Did Saddam Hussein’s Iraq have weapons of mass destruction (WMD)? If so, what happened to them?

Was Saddam Hussein ever planning to attack his neighbors?

Was Saddam Hussein really a bad guy, or was he just misunderstood?

I know it’s difficult for most of us to believe, but since some time has passed, more than a few Americans have forgotten who Saddam Hussein was and what he did. They probably only vaguely remember the leftist mantra, “Bush lied, people died.” So a quick history lesson is in order.

Here’s an extract from the CIA country study on Iraq:

In August 1990, Iraq seized Kuwait but was expelled by US-led, UN coalition forces during the Gulf War of January-February 1991. Following Kuwait’s liberation, the UN Security Council (UNSC) required Iraq to scrap all weapons of mass destruction and long-range missiles and to allow UN verification inspections. Continued Iraqi noncompliance with UNSC resolutions over a period of 12 years led to the US-led invasion of Iraq in March 2003 and the ouster of the SADDAM Husayn regime.

Yes, I know.

They spelled Saddam’s last name wrong.

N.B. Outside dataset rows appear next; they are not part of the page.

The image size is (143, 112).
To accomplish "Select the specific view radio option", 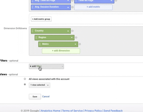I will [x=25, y=84].
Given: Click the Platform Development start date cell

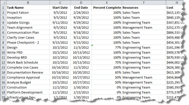Looking at the screenshot, I should point(60,92).
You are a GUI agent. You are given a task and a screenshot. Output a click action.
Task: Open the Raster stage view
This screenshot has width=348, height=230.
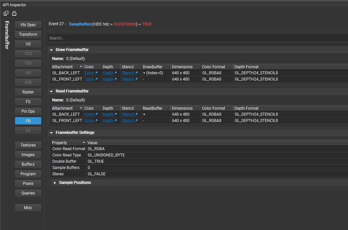coord(28,92)
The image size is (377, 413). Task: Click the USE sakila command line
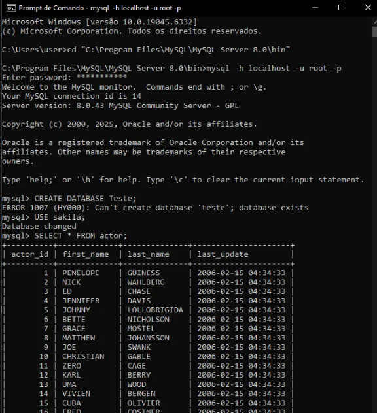44,217
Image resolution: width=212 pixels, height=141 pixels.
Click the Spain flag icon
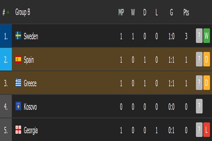(18, 59)
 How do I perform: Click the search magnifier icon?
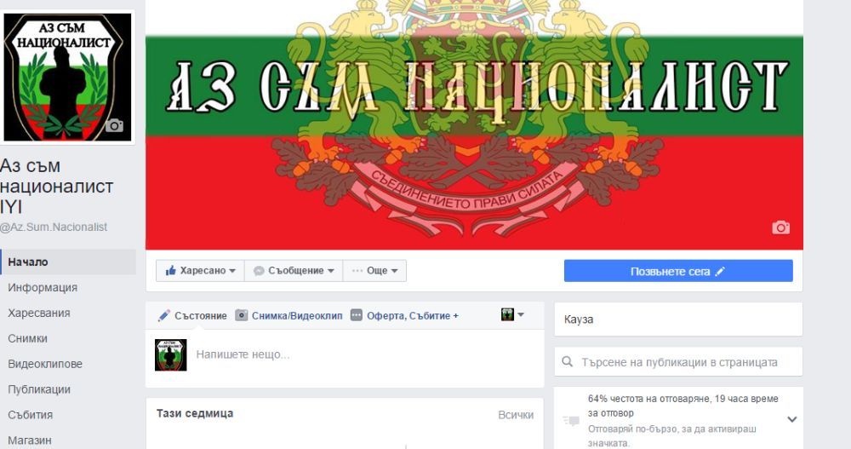(567, 361)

I don’t know if the spelling was changed when the page was updated on 6 November 2008 or some time earlier. After a little research I discovered that there are multiple acceptable spellings since it is merely a transliteration of the Arabic language. I don’t think it was intended to disassociate the dead dictator’s last name from the middle name of our President-elect.

Did I say dead dictator?

Yes I did.

Iraq’s High Tribunal found Saddam Hussein/Husayn guilty of crimes against humanity and sentenced him to hang in 2006. The trial wasn’t about WMD or any intent to invade his neighbors, instead it was about some of his murders in 1982. To have tried him for all his crimes, would have taken many years–maybe decades. As it was, it only took one conviction and one hanging to put an end to him.

But we’re stuck with those lingering questions. Was it all a sham? How will we ever really know?

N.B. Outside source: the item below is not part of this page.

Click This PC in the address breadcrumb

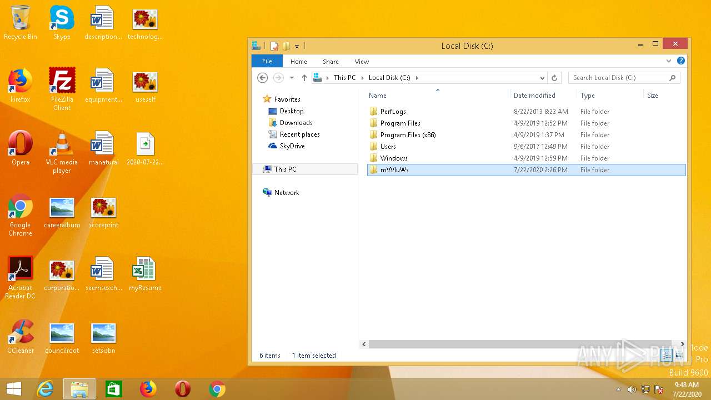344,78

Come to think of it, how do you know anything? Think about it.

There’s only two ways to know anything. You either have to experience the event or believe somebody else’s account of what happened. Most of the stuff you know, you know because you’ve taken someone else’s word for it. The challenge is to decide who to believe.

In legal proceedings and in historic research, the closer the witness is to actually experiencing the event, the more reliable they are as a source. For instance, the personal testimony of an eye-witness is considered more reliable that the testimony of a person who read about the event in a newspaper or saw it on an edited television news cast. Even somebody who talked with an eye-witness of an event is more creditable than someone who formed an opinion based on a collection of news reports and documentaries. And when the testimony is supported by circumstantial evidence, greater credence can be given to the witness.

So what about the Iraqi WMD?

Many blogs and news reports declare that there weren’t any. But how could they know? And who has disagreed with them?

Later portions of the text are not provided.